Des ventes préférentielles à la côte… et ailleurs,
Selon l’Insee, les résidences secondaires représentent aujourd’hui 21% du parc immobilier au Pays basque, et jusqu’à 50% dans certaines communes littorales. Depuis fin 2019, le prix du m² a augmenté de 35% sur le territoire selon la Fédération nationale de l’immobilier (Fnaim), atteignant 8.000 à 10.000 euros à Biarritz ou Saint-Jean-de-Luz.
Mais si beaucoup de propriétaires cèdent aux sirènes de la spéculation, d’autres optent pour des ventes préférentielles. Marion et son conjoint ont ainsi vendu leur appartement à Anglet, dans un quartier recherché en bord de mer, à un couple du même âge qui voulait en faire leur résidence principale, contrairement à la plupart des acheteurs potentiels.
« Quand on a mis l’annonce sur leboncoin, on a eu 50 demandes en une demi-heure, quasi toutes pour de la résidence secondaire, avec des gens qui précisaient qu’ils pouvaient payer cash ou plus cher que le prix fixé », raconte la trentenaire. Loin d’être appâtée par cette surenchère, elle a été « choquée ». « J’étais déjà gênée de le vendre à ce prix-là, ça ne m’est donc même pas venu à l’esprit d’accepter. »
Des lotissements protégés de la hausse des prix
Amaia Arizabaleta, auxiliaire de puériculture de 32 ans, s’estime chanceuse. Sa propriétaire « voulait vraiment quelqu’un qui vive à Ustaritz », village en périphérie de l’agglomération bayonnaise. « C’est ce qui m’a sauvée car j’avais l’un des pires dossiers sur le plan financier parmi les 80 candidatures reçues, m’a dit la propriétaire qui ne voulait pas louer à quelqu’un de passage », dit-elle.
Dans d’autres territoires, des collectivités passent à l’action, à l’instar de la commune de Plougasnou, dans le Finistère (nord-ouest), qui compte 3.200 habitants permanents, le triple en été, avec plus de 40% de résidences secondaires.
Après avoir réservé un premier lotissement aux résidences principales, dont la revente avant dix ans était soumise à pénalité, elle vient d’en créer un deuxième qui privilégie en outre les primo-accédants, afin d’attirer de jeunes couples.
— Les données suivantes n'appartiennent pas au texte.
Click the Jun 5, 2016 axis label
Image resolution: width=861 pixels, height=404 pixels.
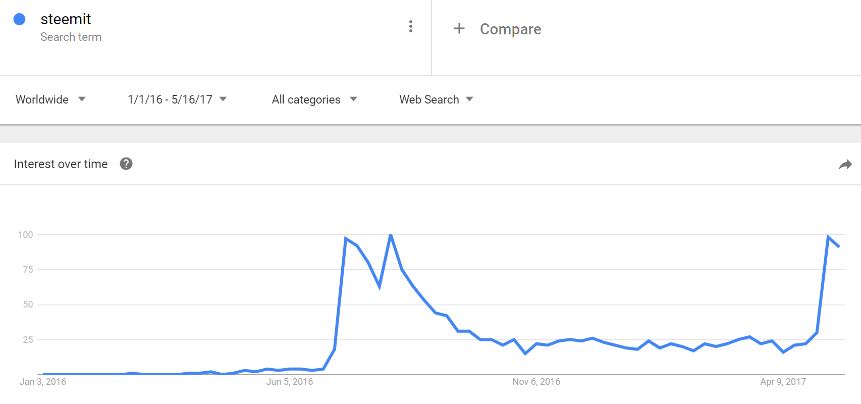(290, 382)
En contrepartie de ces contraintes, la commune fait un « effort sur le prix du terrain », explique la maire Nathalie Bernard (PS). « L’idée est d’attirer et fixer des résidents à l’année. On a des actifs mais ce sont malheureusement des petits salaires. Il faut avoir une offre de logement adaptée », justifie l’élue. Pour le locatif, la commune travaille avec des bailleurs sociaux « parce que malheureusement, le privé va souvent à ce qui rapporte le plus, le court séjour touristique ».